Vector Quantile Regression on Manifolds
This work addresses a gap in statistical methods for analyzing data on non-Euclidean domains, such as spheres and tori, which is incremental as it builds on existing quantile regression and optimal transport theory.
The paper tackles the problem of extending quantile regression to multivariate distributions on manifolds, which is underexplored despite applications in fields like climate science and protein analysis, by proposing a method that defines conditional vector quantile functions on manifolds and demonstrates its efficacy through experiments.

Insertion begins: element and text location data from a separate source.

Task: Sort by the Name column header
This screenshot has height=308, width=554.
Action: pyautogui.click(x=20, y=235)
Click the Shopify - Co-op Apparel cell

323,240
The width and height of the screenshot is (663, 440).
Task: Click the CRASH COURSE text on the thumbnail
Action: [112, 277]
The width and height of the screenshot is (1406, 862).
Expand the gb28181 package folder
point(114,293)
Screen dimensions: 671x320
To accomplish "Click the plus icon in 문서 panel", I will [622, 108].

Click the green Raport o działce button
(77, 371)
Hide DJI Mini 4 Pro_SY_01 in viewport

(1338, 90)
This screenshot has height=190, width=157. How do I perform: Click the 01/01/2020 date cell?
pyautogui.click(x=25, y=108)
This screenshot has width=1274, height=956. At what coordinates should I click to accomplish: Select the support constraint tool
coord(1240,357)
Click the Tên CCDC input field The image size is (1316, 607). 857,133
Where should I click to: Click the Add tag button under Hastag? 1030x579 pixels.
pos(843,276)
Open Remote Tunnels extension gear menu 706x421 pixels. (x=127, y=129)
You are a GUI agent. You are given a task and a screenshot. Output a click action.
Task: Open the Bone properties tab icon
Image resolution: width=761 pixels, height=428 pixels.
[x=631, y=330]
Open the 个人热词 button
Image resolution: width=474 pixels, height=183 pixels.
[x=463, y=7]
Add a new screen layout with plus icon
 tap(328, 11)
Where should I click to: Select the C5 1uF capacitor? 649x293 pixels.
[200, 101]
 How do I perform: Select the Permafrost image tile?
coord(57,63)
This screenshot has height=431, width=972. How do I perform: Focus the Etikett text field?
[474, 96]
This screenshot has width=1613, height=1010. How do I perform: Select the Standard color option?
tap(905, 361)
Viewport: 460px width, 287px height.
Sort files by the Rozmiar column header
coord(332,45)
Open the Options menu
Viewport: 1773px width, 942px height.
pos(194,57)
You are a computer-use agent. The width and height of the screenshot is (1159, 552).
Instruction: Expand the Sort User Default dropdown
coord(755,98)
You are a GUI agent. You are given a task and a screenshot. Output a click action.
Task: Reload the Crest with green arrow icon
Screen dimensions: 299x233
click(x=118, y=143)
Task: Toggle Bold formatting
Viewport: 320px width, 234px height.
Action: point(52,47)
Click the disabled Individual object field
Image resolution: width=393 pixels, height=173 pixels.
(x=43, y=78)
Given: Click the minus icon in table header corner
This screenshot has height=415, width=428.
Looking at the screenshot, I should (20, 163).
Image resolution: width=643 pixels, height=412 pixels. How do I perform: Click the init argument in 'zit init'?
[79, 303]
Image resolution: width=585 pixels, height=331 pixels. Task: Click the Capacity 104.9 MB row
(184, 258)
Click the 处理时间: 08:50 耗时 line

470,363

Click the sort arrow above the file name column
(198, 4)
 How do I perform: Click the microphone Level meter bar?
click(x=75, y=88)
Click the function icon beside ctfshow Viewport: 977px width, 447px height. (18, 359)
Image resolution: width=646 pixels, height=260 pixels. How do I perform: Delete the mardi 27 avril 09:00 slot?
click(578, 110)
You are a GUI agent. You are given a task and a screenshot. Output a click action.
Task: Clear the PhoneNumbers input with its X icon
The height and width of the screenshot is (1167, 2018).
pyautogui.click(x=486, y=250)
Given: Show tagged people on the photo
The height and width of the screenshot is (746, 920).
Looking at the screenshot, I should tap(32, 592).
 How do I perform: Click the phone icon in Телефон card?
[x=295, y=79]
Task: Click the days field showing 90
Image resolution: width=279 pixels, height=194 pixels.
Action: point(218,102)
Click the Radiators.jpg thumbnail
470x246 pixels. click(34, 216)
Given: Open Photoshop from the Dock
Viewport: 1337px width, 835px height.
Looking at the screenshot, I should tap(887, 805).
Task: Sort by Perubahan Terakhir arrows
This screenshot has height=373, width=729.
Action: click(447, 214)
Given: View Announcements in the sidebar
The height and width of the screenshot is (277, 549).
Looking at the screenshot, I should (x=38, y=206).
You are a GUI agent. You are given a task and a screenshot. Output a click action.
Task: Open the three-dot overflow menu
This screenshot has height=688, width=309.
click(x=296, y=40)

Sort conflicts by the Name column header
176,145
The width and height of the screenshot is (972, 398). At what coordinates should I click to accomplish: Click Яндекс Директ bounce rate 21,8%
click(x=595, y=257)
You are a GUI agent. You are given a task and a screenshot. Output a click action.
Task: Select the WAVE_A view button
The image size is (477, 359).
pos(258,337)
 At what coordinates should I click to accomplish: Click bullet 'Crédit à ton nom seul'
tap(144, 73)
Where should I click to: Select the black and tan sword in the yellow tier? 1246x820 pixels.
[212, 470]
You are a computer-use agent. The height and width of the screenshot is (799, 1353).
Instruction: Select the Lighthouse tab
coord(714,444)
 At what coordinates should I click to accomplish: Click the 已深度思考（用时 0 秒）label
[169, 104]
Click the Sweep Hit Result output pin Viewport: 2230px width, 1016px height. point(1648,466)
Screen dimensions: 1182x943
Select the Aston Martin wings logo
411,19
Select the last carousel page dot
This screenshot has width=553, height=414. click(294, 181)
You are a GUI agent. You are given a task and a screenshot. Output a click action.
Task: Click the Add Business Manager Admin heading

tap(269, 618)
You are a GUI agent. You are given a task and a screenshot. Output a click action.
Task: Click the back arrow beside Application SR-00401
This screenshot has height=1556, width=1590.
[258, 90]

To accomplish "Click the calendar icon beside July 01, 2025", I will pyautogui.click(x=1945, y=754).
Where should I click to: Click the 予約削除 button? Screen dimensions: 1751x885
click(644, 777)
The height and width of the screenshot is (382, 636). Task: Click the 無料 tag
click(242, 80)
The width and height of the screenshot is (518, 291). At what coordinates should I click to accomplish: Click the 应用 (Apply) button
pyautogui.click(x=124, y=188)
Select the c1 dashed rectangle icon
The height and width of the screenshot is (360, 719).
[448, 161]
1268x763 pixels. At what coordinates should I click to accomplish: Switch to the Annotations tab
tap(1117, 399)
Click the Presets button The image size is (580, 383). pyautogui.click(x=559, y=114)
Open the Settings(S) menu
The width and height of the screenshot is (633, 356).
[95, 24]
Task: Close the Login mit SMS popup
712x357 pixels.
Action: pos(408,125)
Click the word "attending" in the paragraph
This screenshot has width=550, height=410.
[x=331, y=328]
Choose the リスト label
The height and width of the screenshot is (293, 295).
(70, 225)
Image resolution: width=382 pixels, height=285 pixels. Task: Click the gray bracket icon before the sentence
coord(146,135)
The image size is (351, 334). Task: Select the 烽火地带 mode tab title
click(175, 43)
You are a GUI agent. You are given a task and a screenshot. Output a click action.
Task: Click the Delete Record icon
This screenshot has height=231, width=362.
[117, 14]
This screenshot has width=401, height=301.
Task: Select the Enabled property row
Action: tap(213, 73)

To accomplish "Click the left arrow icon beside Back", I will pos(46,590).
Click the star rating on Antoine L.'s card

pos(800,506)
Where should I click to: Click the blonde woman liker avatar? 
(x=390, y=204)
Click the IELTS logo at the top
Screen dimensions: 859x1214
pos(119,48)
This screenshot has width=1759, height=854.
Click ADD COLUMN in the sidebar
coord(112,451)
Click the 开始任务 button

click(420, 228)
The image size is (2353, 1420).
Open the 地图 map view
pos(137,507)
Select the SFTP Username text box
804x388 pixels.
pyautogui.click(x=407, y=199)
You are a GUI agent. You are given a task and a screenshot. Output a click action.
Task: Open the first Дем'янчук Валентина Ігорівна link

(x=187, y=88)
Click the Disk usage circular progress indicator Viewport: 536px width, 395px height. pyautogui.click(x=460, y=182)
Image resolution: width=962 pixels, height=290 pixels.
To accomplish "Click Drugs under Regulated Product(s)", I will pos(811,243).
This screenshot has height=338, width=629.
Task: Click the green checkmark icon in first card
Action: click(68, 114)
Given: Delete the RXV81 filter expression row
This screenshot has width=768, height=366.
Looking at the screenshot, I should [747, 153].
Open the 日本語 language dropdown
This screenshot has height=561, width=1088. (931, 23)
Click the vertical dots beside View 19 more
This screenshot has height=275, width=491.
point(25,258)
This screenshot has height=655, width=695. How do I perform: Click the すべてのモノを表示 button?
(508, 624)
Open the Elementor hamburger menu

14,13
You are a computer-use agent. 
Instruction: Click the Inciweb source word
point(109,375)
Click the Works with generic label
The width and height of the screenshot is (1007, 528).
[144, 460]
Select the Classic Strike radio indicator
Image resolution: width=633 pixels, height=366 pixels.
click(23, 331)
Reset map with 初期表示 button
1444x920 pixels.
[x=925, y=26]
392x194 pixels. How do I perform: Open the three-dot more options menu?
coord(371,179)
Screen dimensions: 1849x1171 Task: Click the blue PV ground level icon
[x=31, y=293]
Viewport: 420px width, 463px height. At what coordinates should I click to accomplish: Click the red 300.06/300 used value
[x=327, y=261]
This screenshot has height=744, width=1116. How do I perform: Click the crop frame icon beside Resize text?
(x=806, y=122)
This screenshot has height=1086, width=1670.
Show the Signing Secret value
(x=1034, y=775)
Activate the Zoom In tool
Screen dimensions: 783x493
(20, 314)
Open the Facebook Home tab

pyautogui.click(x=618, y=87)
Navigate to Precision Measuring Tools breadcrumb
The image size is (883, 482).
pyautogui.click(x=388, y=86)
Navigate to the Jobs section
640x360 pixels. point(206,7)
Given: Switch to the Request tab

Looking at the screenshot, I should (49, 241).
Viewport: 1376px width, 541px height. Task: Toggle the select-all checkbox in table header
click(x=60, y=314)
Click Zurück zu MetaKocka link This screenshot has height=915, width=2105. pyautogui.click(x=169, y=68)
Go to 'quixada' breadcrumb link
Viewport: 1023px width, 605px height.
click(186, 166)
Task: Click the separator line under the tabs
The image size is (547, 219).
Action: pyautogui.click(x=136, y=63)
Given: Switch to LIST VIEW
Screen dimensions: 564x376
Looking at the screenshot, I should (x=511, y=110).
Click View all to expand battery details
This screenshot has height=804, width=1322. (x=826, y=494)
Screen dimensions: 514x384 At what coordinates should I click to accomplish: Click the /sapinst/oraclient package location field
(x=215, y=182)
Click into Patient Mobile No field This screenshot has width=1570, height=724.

Quantile regression (QR) is a statistical tool for distribution-free estimation of conditional quantiles of a target variable given explanatory features. QR is limited by the assumption that the target distribution is univariate and defined on an Euclidean domain. Although the notion of quantiles was recently extended to multi-variate distributions, QR for multi-variate distributions on manifolds remains underexplored, even though many important applications inherently involve data distributed on, e.g., spheres (climate and geological phenomena), and tori (dihedral angles in proteins). By leveraging optimal transport theory and c-concave functions, we meaningfully define conditional vector quantile functions of high-dimensional variables on manifolds (M-CVQFs). Our approach allows for quantile estimation, regression, and computation of conditional confidence sets and likelihoods. We demonstrate the approach's efficacy and provide insights regarding the meaning of non-Euclidean quantiles through synthetic and real data experiments.